AUTHOR: Patrick Egger is a Certified General Appraiser located in Las Vegas, NV. He teaches continuing education classes on the housing market, appraisal issues for real estate agents and appraisers. Click on Outside The Boxes for a collection of Patrick's articles on Appraisal Scoop!
For those that read the first two parts of “The Right Start”, we are about to enter “uncharted waters”. With the advent of the HVCC (Home Valuation Code of Conduct), once again we are hearing calls for “unionization”, “guilds”, etc. It is not that I think that unions are bad; it is simply that I have never been much of a joiner. I don’t want to be on a picket line or signing up new recruits. I would rather be watching a game and drinking a beer.
Since we already have numerous “professional associations”, do we need another or perhaps just something different? The problem is not the lack of associations, but rather the absence of “one association”, that represents “all residential appraisers”. By different accounts, there are more than 100,000 licensed residential appraisers in the US. When you add the number of trainees, I would expect a 50% or greater increase.
The memberships of the AI, ASA, NAIFA, etc. include residential and commercial (personal property and retired appraisers as well) and likely total less than half the number of active licensed appraisers, leaving the vast majority under-represented or without a voice. This is not about forming a “competing association” for “professional designations”; this is about “organization” to provide an “umbrella” that covers residential appraisers under one banner.

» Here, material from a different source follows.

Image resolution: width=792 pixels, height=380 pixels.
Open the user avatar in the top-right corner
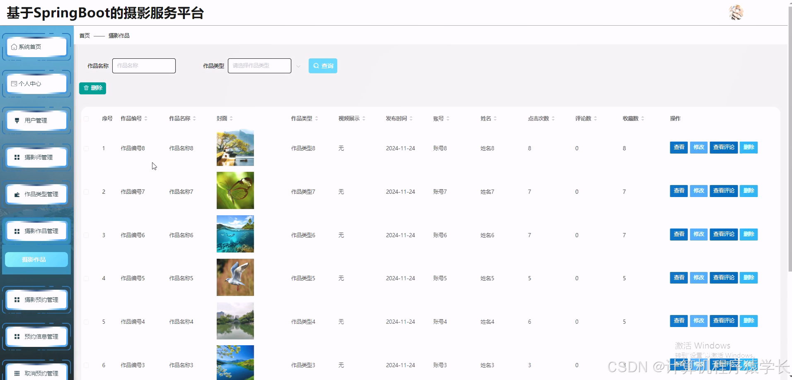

Copy the leader – the Power of One
Nationwide there are millions of real estate agents and the overwhelming majority are members of the National Association of Realtors. NAR members also join other organizations (Chamber of Commerce, Better Business Bureau, etc.) and sub-organizations (local MLS, Women’s Council, etc.). Many have designations (CCIM, GRI, etc.) from different groups, however all are members of “one organization”, NAR and that is the point.